Critical Care Information System MarketThere is a broad consensus among health care practitioners, managers, hospital administrators, nurses, executives, and paramedical staff that information technology will play a big part in diagnosis, management, treatment and monitoring of patients. With more and more hospitals going digital, wide availability and accessibility of internet, increasing stress on safety and quality of care, need for  accreditation , increased information available with patients, information systems are being implemented at various levels of care . Advances in computer science, signal processing, biomedical engineering, and mathematics are being utilized in designing better care systems for patients. The Critical Care Information System (CCIS) is a comprehensive real time system of collecting, storage and retrieval of data on critical care, utilization of critical care services, bed availability, and quality of care and treatment outcomes for critically ill patients. The system helps in managing and monitoring the resources available and presents opportunities for quality improvement initiatives across hospitals. The system helps the caregivers in spending less time on documentation and hence gives more time to care giving of patient. Along with adult critical care data, pediatric care data is sometimes inculcated into the system.

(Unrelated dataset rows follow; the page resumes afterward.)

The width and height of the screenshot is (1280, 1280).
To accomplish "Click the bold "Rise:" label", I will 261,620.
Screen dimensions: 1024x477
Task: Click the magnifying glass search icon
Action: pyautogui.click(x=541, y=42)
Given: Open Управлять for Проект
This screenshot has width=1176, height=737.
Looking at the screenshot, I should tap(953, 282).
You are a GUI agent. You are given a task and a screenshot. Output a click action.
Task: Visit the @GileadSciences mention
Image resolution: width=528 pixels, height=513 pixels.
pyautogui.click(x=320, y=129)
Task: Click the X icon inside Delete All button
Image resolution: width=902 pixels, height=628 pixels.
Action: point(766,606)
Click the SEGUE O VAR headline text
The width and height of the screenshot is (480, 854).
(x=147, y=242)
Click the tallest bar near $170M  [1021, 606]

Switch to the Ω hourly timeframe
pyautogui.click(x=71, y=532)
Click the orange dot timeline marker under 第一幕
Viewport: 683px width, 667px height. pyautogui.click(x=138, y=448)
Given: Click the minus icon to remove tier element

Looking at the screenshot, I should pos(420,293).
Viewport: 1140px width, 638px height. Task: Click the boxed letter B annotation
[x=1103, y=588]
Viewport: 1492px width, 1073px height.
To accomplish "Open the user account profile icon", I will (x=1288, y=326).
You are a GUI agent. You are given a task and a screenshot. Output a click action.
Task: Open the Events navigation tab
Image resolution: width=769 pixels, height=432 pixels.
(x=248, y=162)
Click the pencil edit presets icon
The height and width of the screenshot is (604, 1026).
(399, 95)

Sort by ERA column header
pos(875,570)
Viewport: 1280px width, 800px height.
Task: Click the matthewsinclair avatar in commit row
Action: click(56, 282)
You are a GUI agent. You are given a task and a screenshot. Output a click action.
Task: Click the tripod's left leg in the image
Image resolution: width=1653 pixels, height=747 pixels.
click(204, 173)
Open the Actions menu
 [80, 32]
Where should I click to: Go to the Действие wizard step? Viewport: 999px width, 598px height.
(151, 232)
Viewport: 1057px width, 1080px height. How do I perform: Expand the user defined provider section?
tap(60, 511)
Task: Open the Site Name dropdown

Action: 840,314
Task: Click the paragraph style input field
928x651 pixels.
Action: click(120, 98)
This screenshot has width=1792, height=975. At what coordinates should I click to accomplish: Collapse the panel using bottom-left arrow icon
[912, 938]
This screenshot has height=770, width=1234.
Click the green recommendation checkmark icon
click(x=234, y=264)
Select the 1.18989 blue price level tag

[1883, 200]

The development of application of information technology and EMR in critical care areas of hospitals began with Problem Oriented Medical Record (POMR) at the University of Vermont; Health Evaluation through Logical Processing (HELP) at the Utah University; The Medical Record (TMR) at Duke University; Regenstrief Medical Record System (RMRS) in Indiana; and the Computer Stored Ambulatory Record (COSTAR) at Harvard Medical Center. COSTAR was programmed with MUPMS (Massachusetts General Hospital Utility Multi-Programming System), which is a computer language better designed for medical data than COBOL and FORTAN. MUMPS was later adopted by the Department of Veterans Affairs. IBM, Hewlett-Packard, GE HealthCare, Philips Healthcare, etc took over after that and has been designing the best critical care information systems which are still evolving with the day.

Disclaimer: The information given in this write-up is purely for educating the reader. It is not meant to be a substitute for any advice from a medical expert.